Exercise directions: Continue the blog post about the Continental GT cylinder head test, beginning after its final sentence.

Selection:
Tuesday, October 20, 2015

Continental GT to test whether new head design works

Shawn Chriswell's Royal Enfield Continental GT under testing
in stock condition. Tank is taped to prevent errors in mileage.
Part 3

A Royal Enfield Continental GT will test whether a patented new cylinder head design brings better fuel mileage and reduced emissions.

A grant from the National Science Foundation will help pay for the test. But inventor Shawn Chriswell notes that proving the cylinder head works won't nail down why it works.

"I know it works. I've tested it. But why it works — these are theories right now. I don't have the multi-million-dollar University of Michigan to (figure) it out."

He explained his theory to me on the phone and sent the drawings below to illustrate what he thinks is happening.

The cylinder head design was created by Shawn and his father, the late Darrell Chriswell, in their Longmont, Colo. shop. Shawn used hints picked up from a flow bench they had designed.

Dataset section:
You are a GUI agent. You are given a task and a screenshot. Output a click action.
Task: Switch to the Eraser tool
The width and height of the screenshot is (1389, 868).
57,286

The reply:
Shawn emphasized to me that he is not trying to sell the Royal Enfield community cylinder heads. He just likes the Continental GT, so he chose it as a final test bed. (Prototypes of the cylinder head design have run on his Harley-Davidson V-twin.)

Shawn Chriswell's prototype front cylinder head for a Harley-Davidson.
Piggy-back cams require tall cylinder head cover at right;
spacer at bottom prevents piston contact; compression stays stock.
His cylinder head features a ridge across the combustion chamber. The big intake valve is on one side and two exhaust valves are on the other side of that ridge. The valve stems of the intake and exhaust valves criss-cross.

This apparently results in better use of the fuel mixture. That is suggested by the improved miles per gallon Shawn recorded with prototype heads fitted to a Harley-Davidson.

Why would this be so? Here's how I understand his theories:

I tend to think of the fuel mixture entering the combustion chamber evenly — flowing down the tapered shape of the intake valve stem and around the valve face — pretty as a picture.

But in fact the mixture wants to get in there as fast as it can and it takes the shortest route it can to follow the piston as it drops in the bore.

Shawn says the mixture naturally wants to use the lowest part of the valve opening.

In his design, the lowest part of the intake valve puts the mixture close to the center of the combustion chamber.

Since it opens at the angle it does, his valve in effect "gets out of the way" of the entering gases.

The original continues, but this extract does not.